Roger Ailes’ concept has fulfilled his ambition of countering the liberal media bias with a "fair and balanced" network. He launched a corrupt propaganda machine with that patently dishonest slogan. To the surprise of almost all serious journalists, it worked. We wonder today how much 20 years of daily news distortion has molded U.S. public opinion to the extent that a Donald Trump, with all his crudeness, prejudice and ignorance of foreign affairs, can seduce such a large portion of the electorate.

Polls show he is most popular with white men without a college education. We feel certain most of that group are those who have given up newspapers, if they ever read them, and probably have little use for conventional NBC, CBS and ABC newscasts. But what surprises us is how many of our intelligent, college-educated friends also seem to prefer Fox's fair and balanced distortions of any story with political implications to the traditional news format established by such TV news icons as Edward R. Murrow, Huntley-Brinkley, Walter Cronkite and Eric Sevareid. 

Die-hard Fox fans will point to MSNBC as the left-wing equivalent of Fox's right-wing filter. But there are differences. MSNBC does not deny its bias toward progressive opinion; it actually promotes it. But it also draws on NBC mainstream stars, such as Tom Brokaw and Brian Williams, to achieve a degree of balance. This week’s repeated harsh criticism by "Morning Joe" Scarborough about Hillary Clinton's (rare) Sunday interview on Fox regarding her email controversy is the kind of reverse form candor you rarely see on Fox.
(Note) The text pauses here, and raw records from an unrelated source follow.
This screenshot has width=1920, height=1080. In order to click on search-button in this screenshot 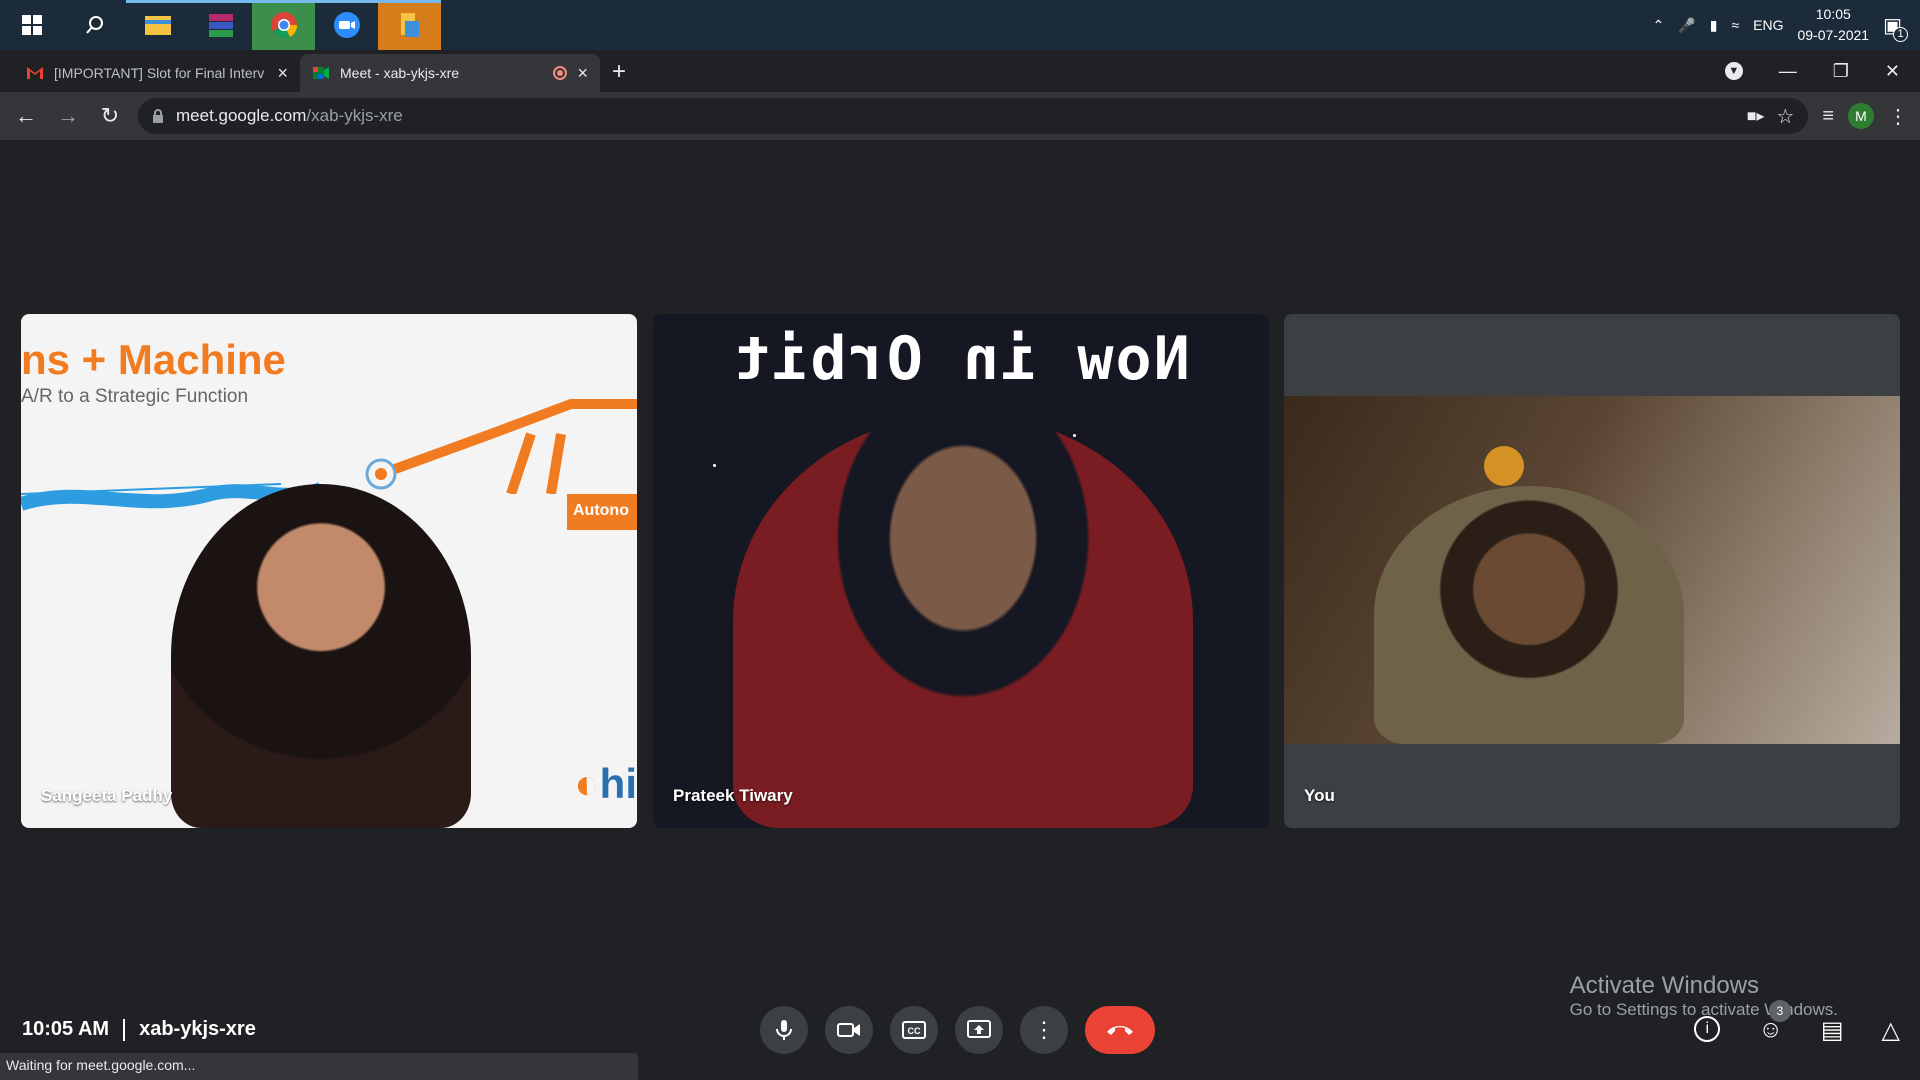, I will do `click(94, 25)`.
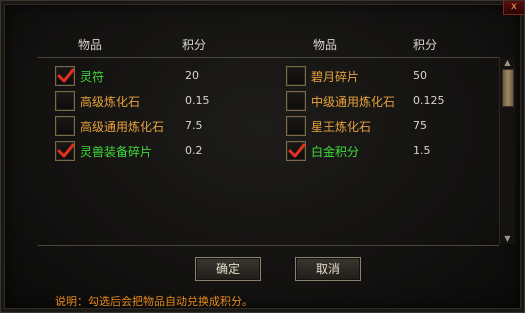 Image resolution: width=525 pixels, height=313 pixels. I want to click on item-row: 高级炼化石 0.15, so click(155, 103).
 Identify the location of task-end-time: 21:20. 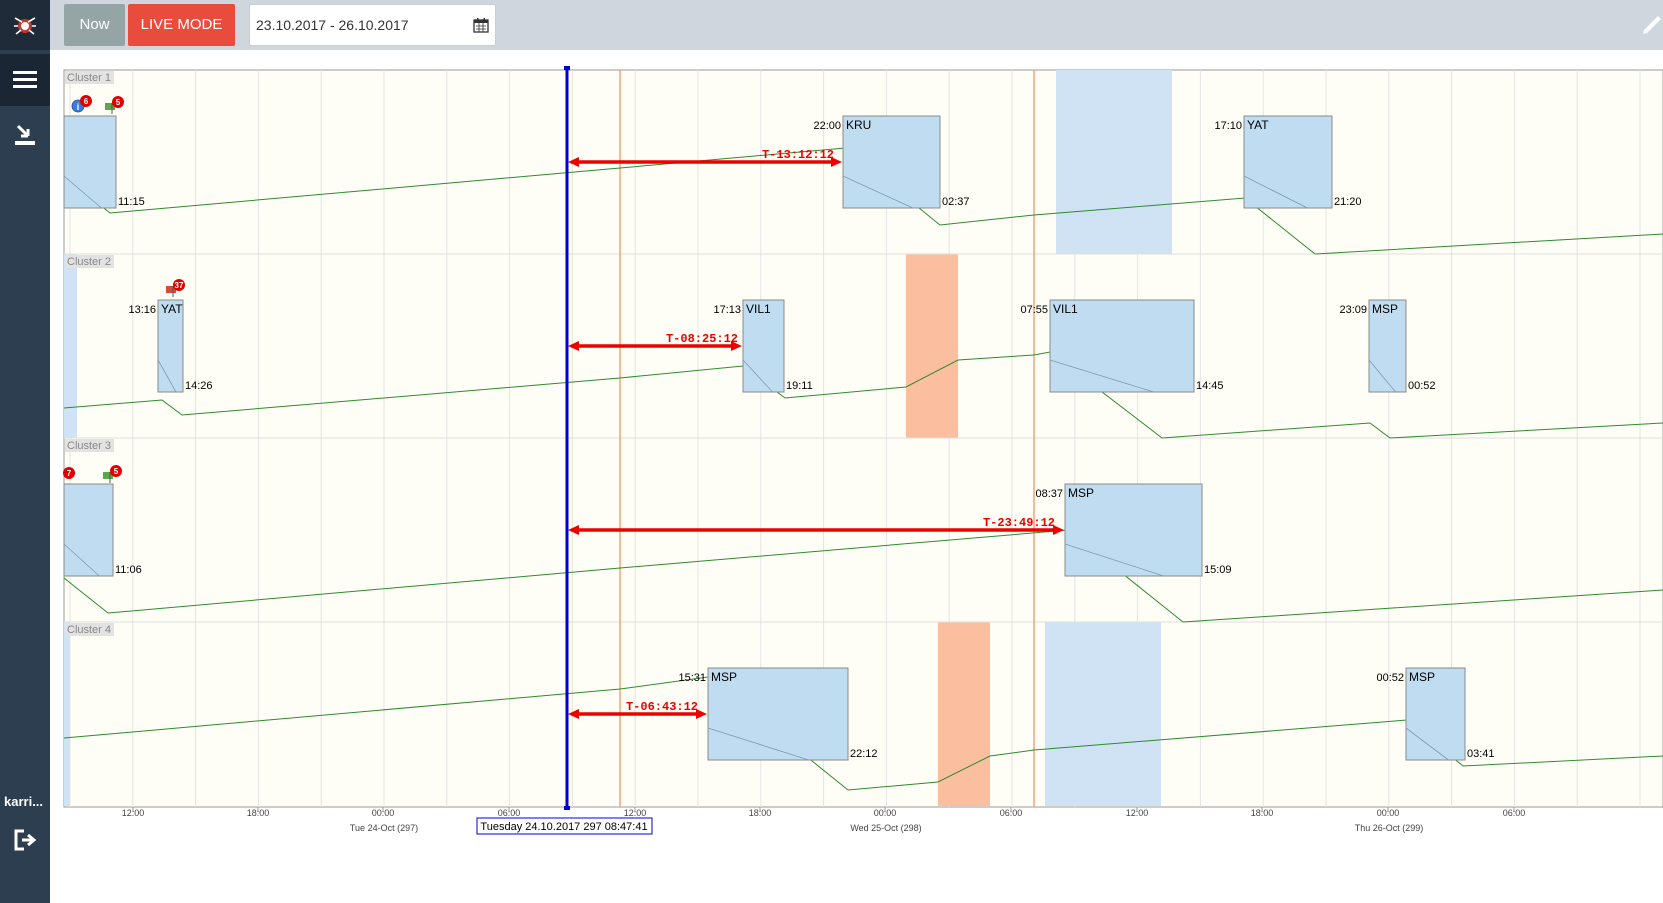
(1348, 202).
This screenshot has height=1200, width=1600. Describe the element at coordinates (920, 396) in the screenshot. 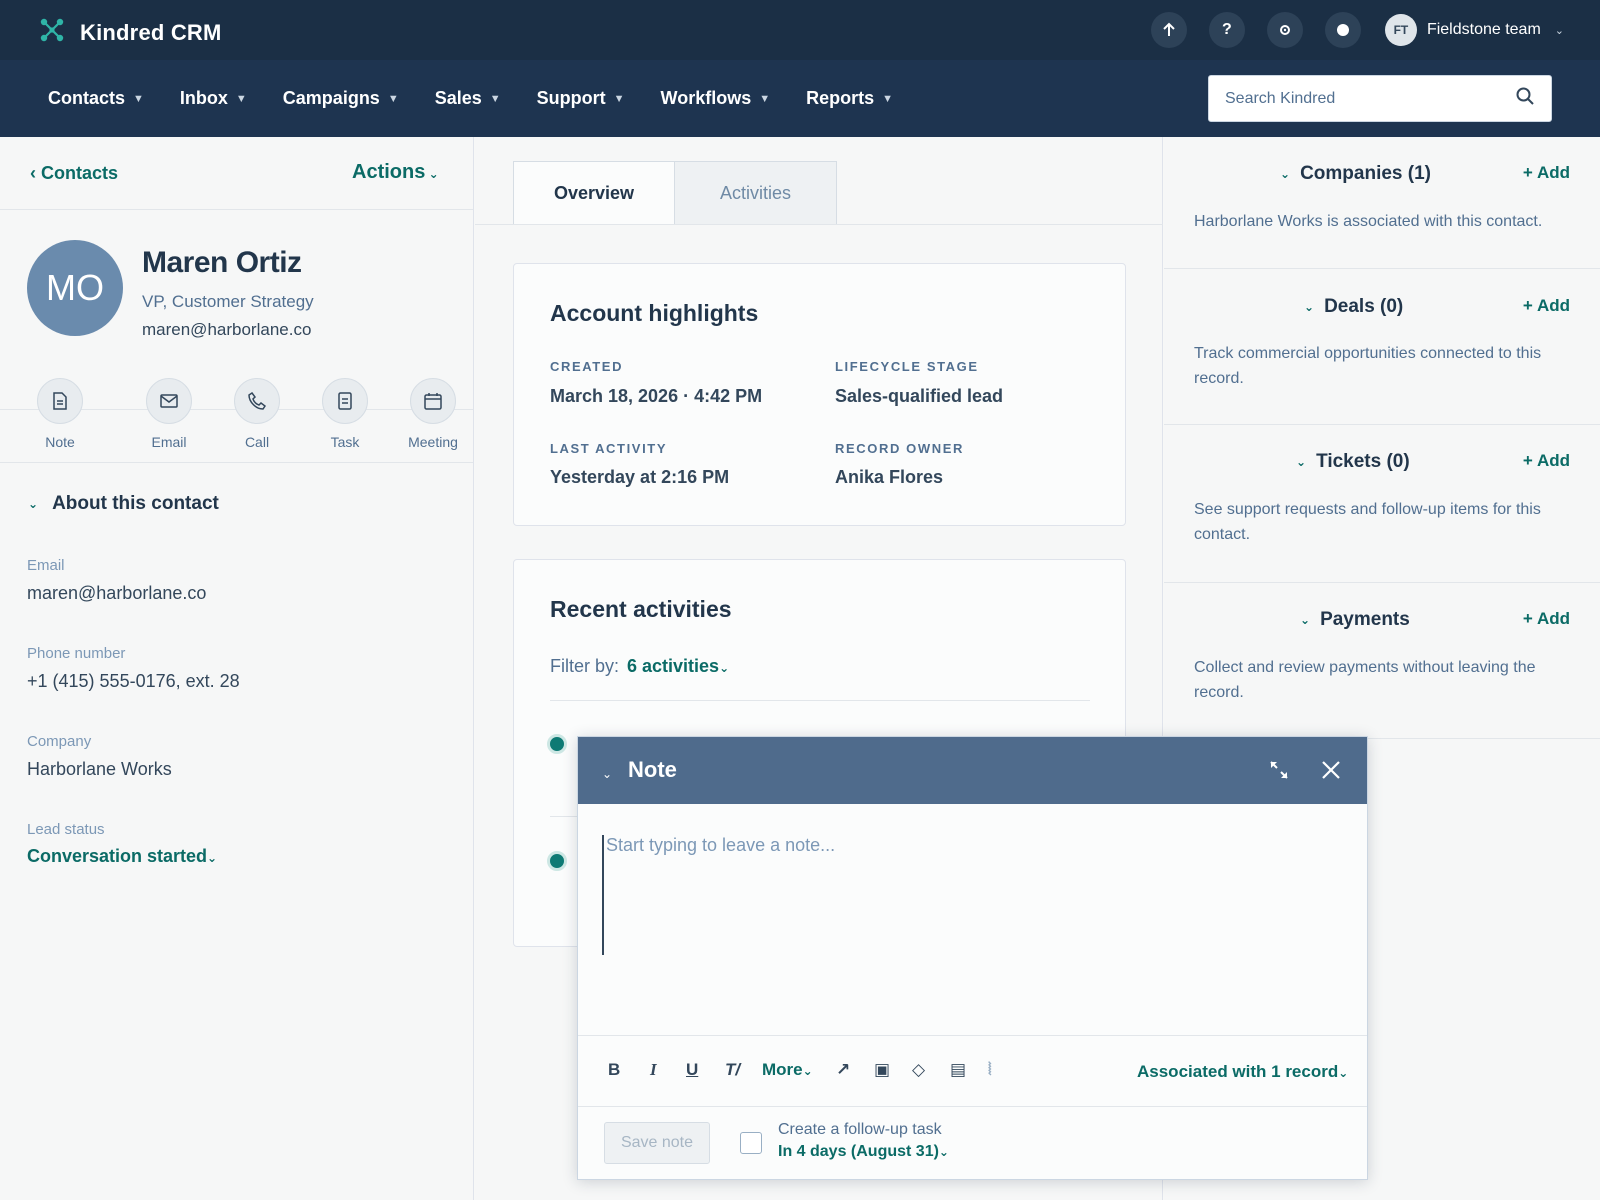

I see `lifecycle-value: Sales-qualified lead` at that location.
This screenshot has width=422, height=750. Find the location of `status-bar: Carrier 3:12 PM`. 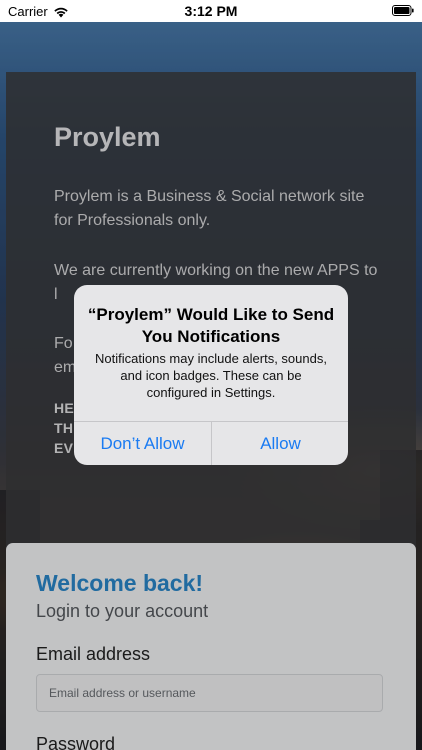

Fox does present alternate views. It discovered that people fighting on camera pull better than undiluted propaganda. It also may be tired of being the butt of jokes by the real people in our business.

This rant appears after two weeks vacation in the North Carolina mountains, watching Fox every day, switching back and forth to other news channels for comparison. Some political stories are covered much alike, but the most important ones take on the Roger Ailes slant. One that stands out is the repeated economic refrain—the country is going to hell, and we need change. Growth is slow, wages stagnant. When people hear that day after day, they tend to start feeling sorry for themselves.

Fox does not mention that when President Obama took office, things were really scary. The stock market had collapsed. Sales signs dominated neighborhood lawns. The auto industry was in peril. Our magazine company sales dropped a full third in a matter of months. Executive salaries went down about as much. Now, friends, that was real trouble in River City.

Today, unemployment is low. The stock market is at record levels. Warren Buffett, who is entitled to an opinion, says things are pretty good. You may even hear some of that on Fox, but you have to listen fast. It won't last long.